Conventionally, an airflow control valve is provided in the intake pipe that introduces intake air into the combustion chamber of an internal combustion engine. The flow of intake air in the intake passage formed in the intake pipe is controlled to generate a tumble flow in the combustion chamber. Inhalation devices are known.
In such an intake device, a rotatable valve shaft is provided so as to straddle one inner wall of the intake pipe and the other inner wall facing the inner wall, and a valve body fixed to the valve shaft is inhaled by rotation of the valve shaft. Change the opening cross-sectional area of the passage.

  The structure of the airflow control valve and the intake pipe is often complicated. Therefore, it may be difficult to attach the airflow control valve to the intake pipe. Therefore, in recent years, the airflow control valve bearing is formed on a bearing member separate from the intake pipe, and the airflow control valve is attached to the bearing member in advance, and then the bearing member is attached to the intake pipe, thereby simplifying the assembly process. A technique for achieving this is disclosed (for example, see Patent Document 1).

Special table 2003-509634

In order to generate a strong tumble flow, it is important to concentrate the flow of the intake air efficiently before guiding it to the combustion chamber, and reduce air leakage that occurs outside the opening where the intake air is to be guided. However, it is raised as an issue.
However, the technique described in Patent Document 1 is not sufficient from the viewpoint of reducing air leakage that occurs outside such an opening.

  The present invention has been made in view of the above-described problems, and an object of the present invention is to provide an intake control device that can suppress air leakage from a gap other than the opening by the airflow control valve as much as possible. .

The intake control device according to claim 1 made to solve the above-described problem is provided in an intake pipe for introducing intake air into a combustion chamber of an internal combustion engine. This intake control device includes a valve shaft, an airflow control valve, and a cylindrical elastic member. The valve shaft is provided so as to traverse the inside of the intake pipe perpendicular to the intake air introduction direction. The airflow control valve includes a shaft portion and a valve body, and the shaft portion is supported by the valve shaft.
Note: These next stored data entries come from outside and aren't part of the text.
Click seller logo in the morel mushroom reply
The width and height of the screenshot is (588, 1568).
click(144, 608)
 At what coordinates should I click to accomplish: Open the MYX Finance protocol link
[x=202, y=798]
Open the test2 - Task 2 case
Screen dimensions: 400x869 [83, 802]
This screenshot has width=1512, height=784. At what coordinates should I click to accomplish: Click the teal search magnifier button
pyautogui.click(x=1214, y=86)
On the other hand, the valve body extends from the shaft portion to be swingable about the valve shaft as a rotation center.
Here, particularly in the present invention, there is provided a cylindrical elastic member having a side wall having a biasing force that is elastically close to the side surfaces of the valve body and a flange portion that is bent toward the outside. The airflow control valve is rotatably held, and is arranged so that the inner wall of the intake pipe passage and the side wall of the cylindrical elastic member do not contact each other.

  In this way, since the side surface of the valve body is sandwiched by the side walls that are urged so as to be close to each other due to elasticity, the gap formed on the side of the valve body can be further reduced. In addition, even if the intake pipe passage is deformed due to temperature or the like at this time, since the side surface of the valve body is sandwiched by elasticity, it is possible to prevent the operating force of the valve body from significantly increasing due to interference. In other words, the cylindrical member that holds the airflow control valve is made of an elastic material to achieve both “reducing the lateral clearance of the valve element” and “suppressing the increase in operating force of the valve element”. It was made to. As a result, it is possible to suppress air leakage from a gap other than the opening due to the airflow control valve as much as possible.
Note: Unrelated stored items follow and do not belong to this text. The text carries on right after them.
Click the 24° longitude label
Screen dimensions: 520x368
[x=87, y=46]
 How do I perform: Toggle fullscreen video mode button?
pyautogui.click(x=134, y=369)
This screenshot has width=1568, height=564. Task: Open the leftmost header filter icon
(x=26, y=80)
  In the intake control device according to the second aspect, the cylindrical elastic member has a notch that facilitates elastic deformation in a part of the cylindrical side wall portion. In this way, since the elastic deformation becomes easier, the above-described effects are conspicuous.
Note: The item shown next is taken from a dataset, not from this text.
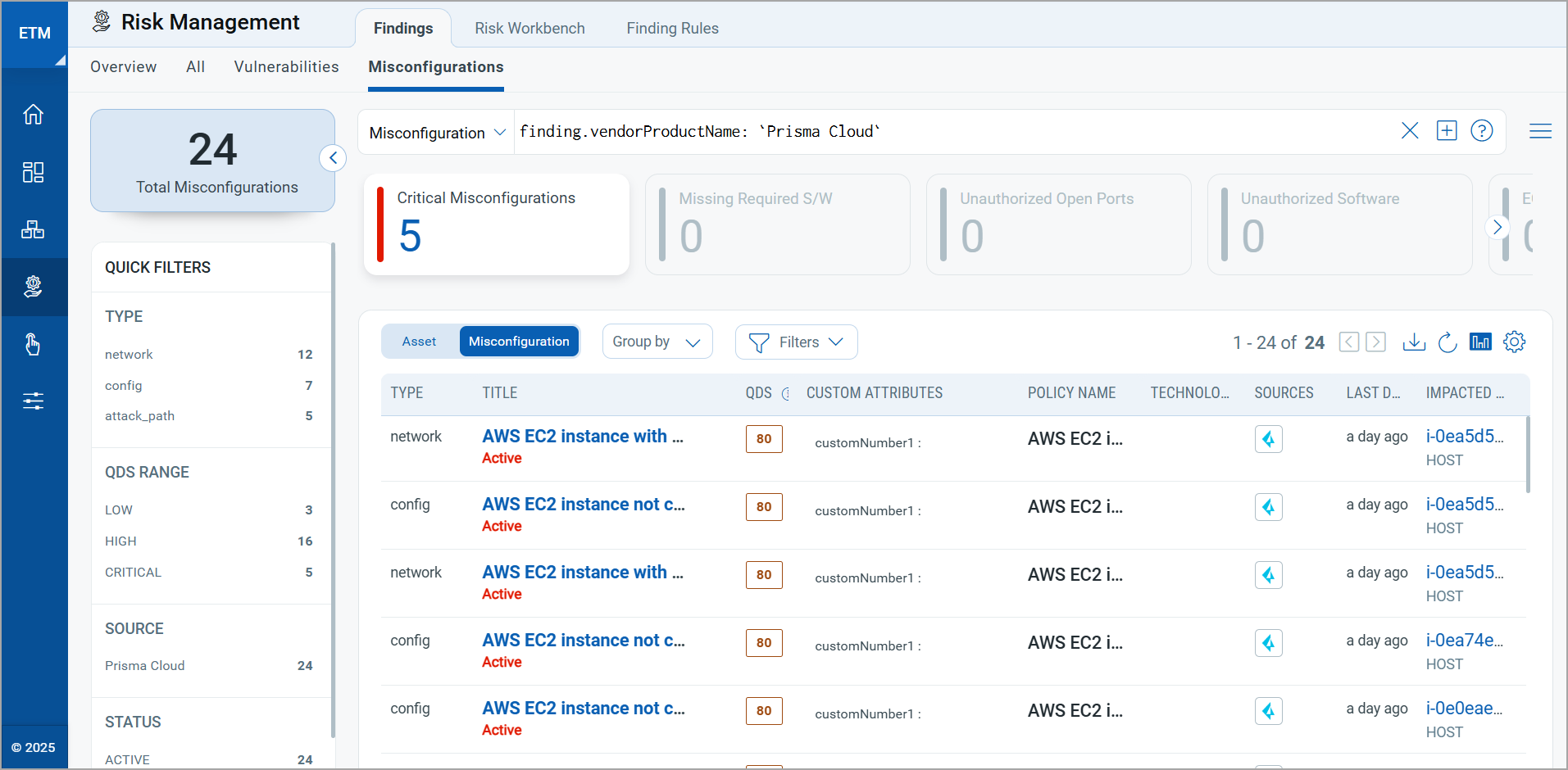Open the Filters dropdown
The height and width of the screenshot is (770, 1568).
click(796, 342)
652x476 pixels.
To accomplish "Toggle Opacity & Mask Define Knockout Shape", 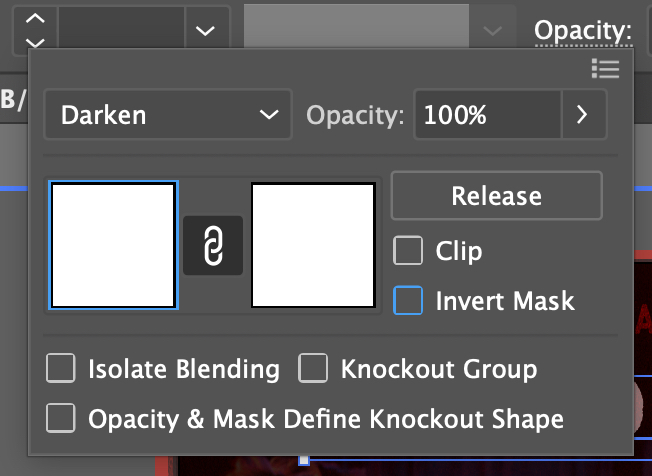I will [x=61, y=418].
  By the way, it is known that resin molding is less accurate than metal cutting. Therefore, conventionally, it has been difficult to mold the valve body with resin. On the other hand, in the present invention, since a highly accurate molding technique is not required, as shown in claim 3, the air flow control valve may be molded with resin.

  In the intake control device according to the first aspect, the cylindrical elastic member has a flange portion formed by bending an end edge portion toward the outside. If it does in this way, a cylindrical elastic member can be easily positioned with respect to an intake pipe, for example by pinching a collar part.

  With regard to this collar part, as shown in claim 4, the collar part may be composed of a collar piece divided by a notch. At this time, the bending angle of the flange piece is made different. If it does in this way, a collar part can fully be pinched | interposed, for example between intake pipes by the elasticity of a collar piece.

  From the viewpoint of sandwiching the flange portion, for example, as shown in claim 5, it is exemplified that the frame member is configured to hold the flange portion in the suction direction between the step portion in the intake pipe. In this case, if the frame member has a fitting portion that protrudes and fits inside the inner wall of the cylindrical side wall portion, air leakage from the bent portion of the collar portion can be effectively suppressed. . In particular, when the collar portion is composed of a collar piece, the air leaking from the notch can be effectively suppressed.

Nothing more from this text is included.